LISTSERV - LATEX-L Archives - LISTSERV.UNI-HEIDELBERG.DE

LATEX-L Archives

Mailing list for the LaTeX3 project

LATEX-L@LISTSERV.UNI-HEIDELBERG.DE

	LISTSERV Archives
	LATEX-L Home

	Log In
	Register

	Subscribe or Unsubscribe

	Search Archives

Options:	Use Classic View Use Monospaced Font Show Text Part by Default Show All Mail Headers
Topic:	[<< First] [< Prev] [Next >] [Last >>]

Re: LaTeX's internal char representation (UTF8 or Unicode?)

Lars Hellström <[log in to unmask]>

Tue, 13 Feb 2001 11:37:29 +0100

text/plain (61 lines)

At 21.58 +0100 2001-02-12, Chris Rowley wrote:
>I can now ask the following questions:
>
>Do the designers of Omega think that it needs or has a TRM?
>
>Do the designers of LaTeX-for-Omega think that it needs a TRM?

Despite being neither, I would like to state that I think something of that
kind will be very useful (and probably necessary). My reasons for this is
my experience with the "harmless character strings" I implemented in the
xdoc package (see CTAN:macros/latex/exptl/xdoc/) as developing some sort of
reasonable data type for text strings made it much easier to pass them
around and do things to them (such as create useful sort keys for indices).
It needs to be stressed though that the harmless character string are
something quite different from the TRM Chris writes about, as I try to
describe what some piece of code was "before TeX saw (tokenized) it",
whereas the TRM seems to be what it is well inside TeX.
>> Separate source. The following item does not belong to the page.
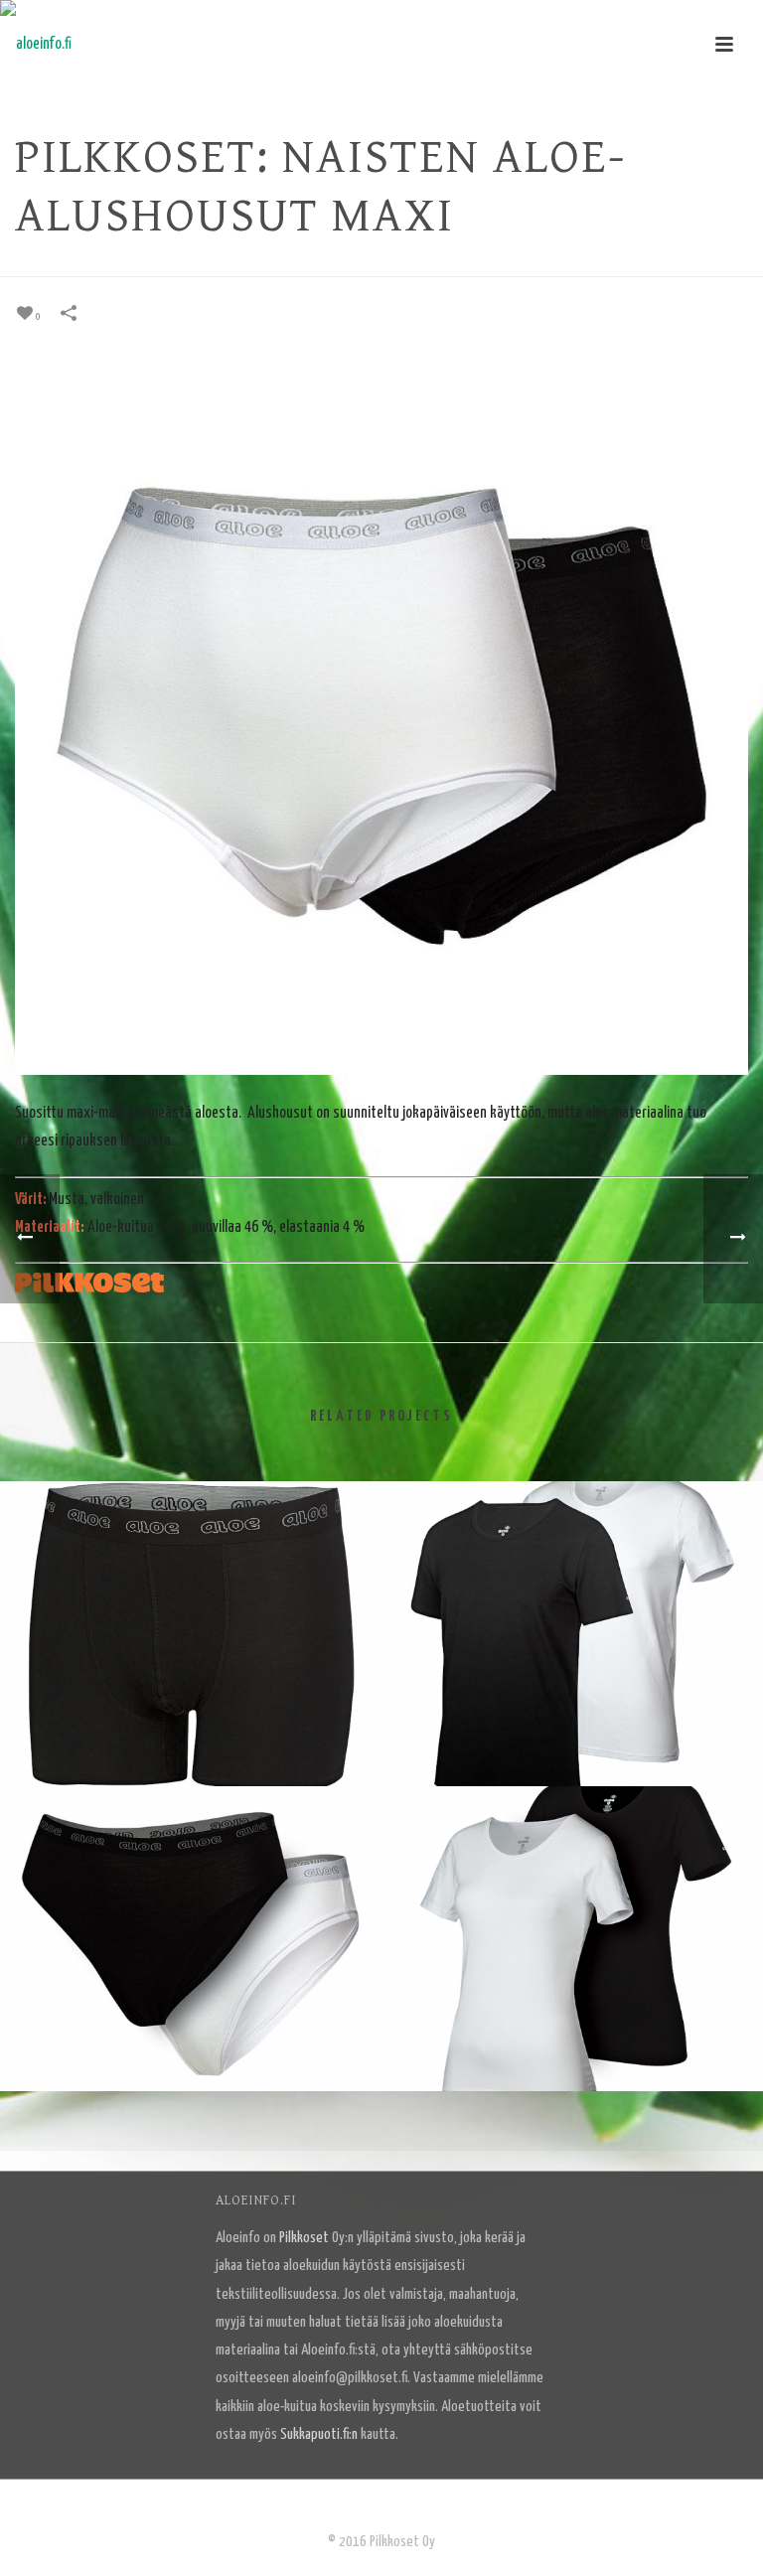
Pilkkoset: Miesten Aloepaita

Before the above, Crise wrote:
>This is a thing that enables a computer-based system for processing
>`text' to represent `text things' so that it can, easily and
>independently, do at least the following (not formal definitions):
>
>-- apply transformations to `text strings';

xdoc does some things of this kind, although probably not very relevant to
the current context. Perhaps some existing Omega applications provide
better examples?

>-- reason about `text strings';
>
>-- construct more concrete representations of `text strings' as
>   `relatively positioned unrendered graphical objects';
>
>-- reason about such representations of text strings.

Could you please clearify these last two items? What properties would these
things havel, would they have e.g. width? Or is it the kind of thing which
becomes trivial in latin and similar scripts?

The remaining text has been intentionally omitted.